JaNe Murray Wolff
This analytical study offers insight into sea level rise risks to the city of Boston, Massachusetts. Potential gaps in official plans for sea level adaptation and an understanding of the typical Bostonian’s reactions are discussed. Historical background reviews how the city of Boston was founded on a small peninsula in the year 1630. To expand the city, Boston developed on landfill. Over 50% of Boston was built on this fill – today comprising some of the most valuable real estate in the US. The risks from rising waters are very real; with the concern that little has been done to protect Boston from the sea since the Charles River Watershed, Charles River Dam and the Amelia Earhart Dam were developed.
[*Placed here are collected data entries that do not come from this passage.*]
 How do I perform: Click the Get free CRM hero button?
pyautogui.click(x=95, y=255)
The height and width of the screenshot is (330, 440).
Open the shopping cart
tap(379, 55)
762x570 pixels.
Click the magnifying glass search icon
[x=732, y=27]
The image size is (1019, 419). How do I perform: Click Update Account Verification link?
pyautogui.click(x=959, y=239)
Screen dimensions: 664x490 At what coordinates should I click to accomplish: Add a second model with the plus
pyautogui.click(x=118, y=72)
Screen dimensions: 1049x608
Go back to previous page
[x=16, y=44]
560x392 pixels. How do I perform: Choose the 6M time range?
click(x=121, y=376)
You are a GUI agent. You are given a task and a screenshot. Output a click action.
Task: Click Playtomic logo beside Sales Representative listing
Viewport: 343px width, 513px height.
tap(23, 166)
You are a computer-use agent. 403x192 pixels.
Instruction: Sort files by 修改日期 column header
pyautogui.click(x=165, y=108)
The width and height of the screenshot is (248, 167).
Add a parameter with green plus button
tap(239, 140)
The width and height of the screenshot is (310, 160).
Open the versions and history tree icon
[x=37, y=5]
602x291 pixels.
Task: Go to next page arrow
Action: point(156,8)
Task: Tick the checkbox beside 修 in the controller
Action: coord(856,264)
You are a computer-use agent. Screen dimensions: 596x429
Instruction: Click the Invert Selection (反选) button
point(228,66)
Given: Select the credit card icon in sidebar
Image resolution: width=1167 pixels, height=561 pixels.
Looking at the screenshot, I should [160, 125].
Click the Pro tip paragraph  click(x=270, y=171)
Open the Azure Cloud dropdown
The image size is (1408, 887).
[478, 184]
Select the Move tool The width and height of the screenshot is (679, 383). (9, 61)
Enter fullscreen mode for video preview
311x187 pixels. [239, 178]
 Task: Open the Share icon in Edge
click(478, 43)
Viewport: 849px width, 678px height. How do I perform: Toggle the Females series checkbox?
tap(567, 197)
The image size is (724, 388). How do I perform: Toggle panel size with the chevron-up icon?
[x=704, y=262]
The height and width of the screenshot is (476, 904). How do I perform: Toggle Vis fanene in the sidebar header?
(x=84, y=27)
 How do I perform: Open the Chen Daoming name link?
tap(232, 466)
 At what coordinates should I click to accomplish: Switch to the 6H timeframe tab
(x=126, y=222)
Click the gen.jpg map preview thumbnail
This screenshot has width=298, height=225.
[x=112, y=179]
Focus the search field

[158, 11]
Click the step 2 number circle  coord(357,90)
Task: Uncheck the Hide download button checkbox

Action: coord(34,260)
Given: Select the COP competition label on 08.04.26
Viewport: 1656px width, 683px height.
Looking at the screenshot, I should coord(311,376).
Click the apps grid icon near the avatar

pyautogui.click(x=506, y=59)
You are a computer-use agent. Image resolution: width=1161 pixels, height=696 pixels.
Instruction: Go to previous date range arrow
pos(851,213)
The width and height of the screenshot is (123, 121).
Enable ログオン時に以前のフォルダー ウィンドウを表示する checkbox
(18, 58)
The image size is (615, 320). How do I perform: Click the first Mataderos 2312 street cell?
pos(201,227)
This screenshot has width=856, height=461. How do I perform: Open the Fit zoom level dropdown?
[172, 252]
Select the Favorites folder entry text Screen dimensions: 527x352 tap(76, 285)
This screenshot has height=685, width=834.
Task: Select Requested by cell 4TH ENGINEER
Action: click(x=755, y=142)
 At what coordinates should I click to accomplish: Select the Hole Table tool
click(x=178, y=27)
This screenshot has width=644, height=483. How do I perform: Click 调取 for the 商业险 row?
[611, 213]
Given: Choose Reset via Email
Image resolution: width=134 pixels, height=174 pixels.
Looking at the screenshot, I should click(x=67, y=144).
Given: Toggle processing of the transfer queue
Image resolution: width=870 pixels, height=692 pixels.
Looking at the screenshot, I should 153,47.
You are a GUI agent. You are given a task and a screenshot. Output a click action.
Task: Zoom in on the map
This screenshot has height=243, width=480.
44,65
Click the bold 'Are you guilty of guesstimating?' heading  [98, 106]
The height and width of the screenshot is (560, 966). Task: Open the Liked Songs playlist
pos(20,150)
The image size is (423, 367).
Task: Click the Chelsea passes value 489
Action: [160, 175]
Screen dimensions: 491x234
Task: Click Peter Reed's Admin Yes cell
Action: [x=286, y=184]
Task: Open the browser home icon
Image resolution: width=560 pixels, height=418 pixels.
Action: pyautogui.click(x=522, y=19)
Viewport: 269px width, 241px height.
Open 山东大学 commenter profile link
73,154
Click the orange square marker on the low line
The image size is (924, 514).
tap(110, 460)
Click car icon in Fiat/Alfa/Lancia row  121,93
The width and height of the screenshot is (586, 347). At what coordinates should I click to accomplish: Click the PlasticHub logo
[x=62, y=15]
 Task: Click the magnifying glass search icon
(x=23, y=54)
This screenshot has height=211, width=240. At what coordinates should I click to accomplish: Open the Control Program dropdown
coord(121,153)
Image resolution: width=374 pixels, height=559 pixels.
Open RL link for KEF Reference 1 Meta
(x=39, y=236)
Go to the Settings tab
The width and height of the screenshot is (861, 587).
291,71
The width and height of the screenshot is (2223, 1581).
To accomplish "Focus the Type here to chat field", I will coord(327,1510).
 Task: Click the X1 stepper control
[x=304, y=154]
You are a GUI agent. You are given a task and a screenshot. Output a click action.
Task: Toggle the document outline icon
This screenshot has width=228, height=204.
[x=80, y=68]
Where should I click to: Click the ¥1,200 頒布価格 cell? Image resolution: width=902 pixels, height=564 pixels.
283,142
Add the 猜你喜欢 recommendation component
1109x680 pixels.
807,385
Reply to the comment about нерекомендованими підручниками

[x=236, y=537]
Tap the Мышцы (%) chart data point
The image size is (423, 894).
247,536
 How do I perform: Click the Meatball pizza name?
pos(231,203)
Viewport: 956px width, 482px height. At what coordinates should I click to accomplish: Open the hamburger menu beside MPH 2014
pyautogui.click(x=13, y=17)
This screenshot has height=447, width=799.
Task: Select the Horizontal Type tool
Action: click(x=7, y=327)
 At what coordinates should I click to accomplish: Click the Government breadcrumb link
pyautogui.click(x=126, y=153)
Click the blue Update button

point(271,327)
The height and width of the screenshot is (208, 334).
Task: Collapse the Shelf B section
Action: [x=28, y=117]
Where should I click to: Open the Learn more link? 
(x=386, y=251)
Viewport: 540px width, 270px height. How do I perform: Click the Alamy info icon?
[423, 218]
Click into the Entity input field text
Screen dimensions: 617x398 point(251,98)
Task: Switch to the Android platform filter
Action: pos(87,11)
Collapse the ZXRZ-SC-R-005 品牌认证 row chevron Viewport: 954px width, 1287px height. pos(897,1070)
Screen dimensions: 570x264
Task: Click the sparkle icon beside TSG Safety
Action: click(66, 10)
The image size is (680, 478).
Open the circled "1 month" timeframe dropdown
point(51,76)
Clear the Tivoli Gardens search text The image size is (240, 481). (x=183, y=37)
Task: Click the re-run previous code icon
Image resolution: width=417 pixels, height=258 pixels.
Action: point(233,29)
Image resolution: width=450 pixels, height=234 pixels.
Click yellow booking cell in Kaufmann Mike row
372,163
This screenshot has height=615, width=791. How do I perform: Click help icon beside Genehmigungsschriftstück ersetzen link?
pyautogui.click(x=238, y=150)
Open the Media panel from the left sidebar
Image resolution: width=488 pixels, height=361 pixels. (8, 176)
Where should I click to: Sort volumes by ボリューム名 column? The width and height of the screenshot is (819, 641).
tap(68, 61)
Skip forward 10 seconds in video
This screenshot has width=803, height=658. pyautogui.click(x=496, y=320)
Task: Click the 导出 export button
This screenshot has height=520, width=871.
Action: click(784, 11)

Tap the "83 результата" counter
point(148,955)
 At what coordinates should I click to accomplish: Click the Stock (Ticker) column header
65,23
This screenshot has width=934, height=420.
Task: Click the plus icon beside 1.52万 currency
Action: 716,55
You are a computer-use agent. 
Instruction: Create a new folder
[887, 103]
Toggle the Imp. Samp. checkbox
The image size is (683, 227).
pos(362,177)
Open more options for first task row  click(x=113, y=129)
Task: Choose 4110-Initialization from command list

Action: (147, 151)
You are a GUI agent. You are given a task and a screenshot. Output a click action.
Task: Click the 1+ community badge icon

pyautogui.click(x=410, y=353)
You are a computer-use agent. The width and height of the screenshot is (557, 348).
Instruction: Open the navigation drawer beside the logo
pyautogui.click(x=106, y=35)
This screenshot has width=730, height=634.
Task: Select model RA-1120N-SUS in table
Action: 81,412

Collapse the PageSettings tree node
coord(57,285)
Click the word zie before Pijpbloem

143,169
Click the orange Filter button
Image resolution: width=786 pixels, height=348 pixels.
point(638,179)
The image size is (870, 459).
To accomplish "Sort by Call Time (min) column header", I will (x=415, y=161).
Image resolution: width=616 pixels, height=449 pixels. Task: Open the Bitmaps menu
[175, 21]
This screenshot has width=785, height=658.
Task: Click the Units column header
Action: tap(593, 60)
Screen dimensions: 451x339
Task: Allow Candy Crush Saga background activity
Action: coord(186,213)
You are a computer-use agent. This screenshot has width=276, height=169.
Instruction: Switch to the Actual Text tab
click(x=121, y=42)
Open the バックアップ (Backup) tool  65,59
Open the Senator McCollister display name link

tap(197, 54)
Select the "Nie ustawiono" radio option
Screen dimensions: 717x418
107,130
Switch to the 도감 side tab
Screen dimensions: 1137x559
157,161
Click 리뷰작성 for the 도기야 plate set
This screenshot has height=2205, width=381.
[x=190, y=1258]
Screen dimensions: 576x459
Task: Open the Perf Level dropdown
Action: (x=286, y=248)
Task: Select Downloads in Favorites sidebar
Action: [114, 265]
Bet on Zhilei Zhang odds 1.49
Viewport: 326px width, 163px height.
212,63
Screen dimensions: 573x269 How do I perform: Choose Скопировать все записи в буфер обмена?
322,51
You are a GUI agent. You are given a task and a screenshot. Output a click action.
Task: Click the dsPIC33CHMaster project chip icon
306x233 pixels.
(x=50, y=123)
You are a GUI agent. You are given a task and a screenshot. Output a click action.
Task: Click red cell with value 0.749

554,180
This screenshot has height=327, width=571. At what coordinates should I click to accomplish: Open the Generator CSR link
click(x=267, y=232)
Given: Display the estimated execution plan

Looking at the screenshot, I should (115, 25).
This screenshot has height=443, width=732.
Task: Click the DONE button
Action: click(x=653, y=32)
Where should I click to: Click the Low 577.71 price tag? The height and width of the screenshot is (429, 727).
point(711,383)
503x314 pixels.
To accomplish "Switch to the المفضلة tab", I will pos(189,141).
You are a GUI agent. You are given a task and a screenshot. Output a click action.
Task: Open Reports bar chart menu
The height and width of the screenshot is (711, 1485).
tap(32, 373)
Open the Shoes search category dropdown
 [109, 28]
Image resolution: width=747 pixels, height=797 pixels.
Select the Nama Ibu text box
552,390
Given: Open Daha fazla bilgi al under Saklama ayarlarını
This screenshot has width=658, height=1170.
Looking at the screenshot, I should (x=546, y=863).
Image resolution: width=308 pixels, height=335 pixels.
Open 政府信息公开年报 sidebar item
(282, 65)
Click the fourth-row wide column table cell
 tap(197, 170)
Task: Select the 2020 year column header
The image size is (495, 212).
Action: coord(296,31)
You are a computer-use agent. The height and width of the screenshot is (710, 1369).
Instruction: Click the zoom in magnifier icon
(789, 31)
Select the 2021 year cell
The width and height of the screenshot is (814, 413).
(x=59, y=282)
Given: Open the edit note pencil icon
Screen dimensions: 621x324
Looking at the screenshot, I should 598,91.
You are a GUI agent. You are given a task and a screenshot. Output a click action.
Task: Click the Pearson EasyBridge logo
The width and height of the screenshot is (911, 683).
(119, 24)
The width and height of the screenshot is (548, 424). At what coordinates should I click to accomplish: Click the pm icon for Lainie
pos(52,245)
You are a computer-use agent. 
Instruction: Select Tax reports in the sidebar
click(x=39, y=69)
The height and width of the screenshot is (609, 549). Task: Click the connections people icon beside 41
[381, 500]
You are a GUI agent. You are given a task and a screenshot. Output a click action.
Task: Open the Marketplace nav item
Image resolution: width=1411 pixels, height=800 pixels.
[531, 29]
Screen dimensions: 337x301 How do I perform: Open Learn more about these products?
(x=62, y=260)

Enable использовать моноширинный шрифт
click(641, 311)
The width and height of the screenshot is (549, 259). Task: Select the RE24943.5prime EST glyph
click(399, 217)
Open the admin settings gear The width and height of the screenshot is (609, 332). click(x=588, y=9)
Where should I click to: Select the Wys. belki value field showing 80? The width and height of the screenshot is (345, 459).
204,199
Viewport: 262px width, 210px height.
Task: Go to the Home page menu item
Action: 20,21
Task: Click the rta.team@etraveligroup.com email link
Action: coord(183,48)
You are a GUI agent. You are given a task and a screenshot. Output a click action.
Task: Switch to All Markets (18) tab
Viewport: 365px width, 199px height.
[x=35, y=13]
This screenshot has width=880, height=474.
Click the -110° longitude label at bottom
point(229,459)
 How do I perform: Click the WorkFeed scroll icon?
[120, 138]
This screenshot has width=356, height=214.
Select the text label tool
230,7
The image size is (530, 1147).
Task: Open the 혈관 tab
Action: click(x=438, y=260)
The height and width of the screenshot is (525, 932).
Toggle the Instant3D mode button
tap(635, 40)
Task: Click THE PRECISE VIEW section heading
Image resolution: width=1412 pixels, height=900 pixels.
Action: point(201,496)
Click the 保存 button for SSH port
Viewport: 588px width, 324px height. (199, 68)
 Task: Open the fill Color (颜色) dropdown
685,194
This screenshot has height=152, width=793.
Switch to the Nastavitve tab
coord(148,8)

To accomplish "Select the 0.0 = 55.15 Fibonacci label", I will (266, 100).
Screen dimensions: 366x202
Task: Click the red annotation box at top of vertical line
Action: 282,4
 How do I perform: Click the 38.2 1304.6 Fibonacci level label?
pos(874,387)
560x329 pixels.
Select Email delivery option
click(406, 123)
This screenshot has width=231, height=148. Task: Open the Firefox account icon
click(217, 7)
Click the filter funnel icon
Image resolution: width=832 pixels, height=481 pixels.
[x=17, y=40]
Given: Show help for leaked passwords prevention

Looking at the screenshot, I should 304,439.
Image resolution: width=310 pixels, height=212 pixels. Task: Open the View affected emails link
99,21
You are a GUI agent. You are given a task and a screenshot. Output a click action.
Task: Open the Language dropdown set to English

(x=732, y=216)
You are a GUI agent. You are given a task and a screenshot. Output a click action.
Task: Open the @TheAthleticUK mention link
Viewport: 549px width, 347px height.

Qualitative research, discussing this Capstone Project topic with both experts in the field of sea level rise and non-expert members of the community, was the primary research method used in the report. Secondary sources include scientific journals, government reports and news articles on the topic. Data and Results research uncovered several approaches to a workable adaptation plan: The most viable of those under consideration are:
1. Engineering and Utilizing Hard Infrastructure
2. Adaptation Initiatives: Learning to Live with Water
3. Reinforcing Existing Structures: A New Model for City Resiliency
4. Teamwork: Securing the Business and Residential Communities Involvement
Boston’s analytical efforts and strategy are impressive, but the city needs to immediately move to an action phase that includes specifics on timing and funding. If the average Bostonian does not feel that sea level rise will impact their way of life, negative reactions to FEMA’s 2013 flood maps are an opportunity to make the issue a cause. Sea level adaptation must be part of the city of Boston’s official 2014 plan, utilizing a multi-faceted, layered strategy that will protect all of Boston’s citizens and neighborhoods.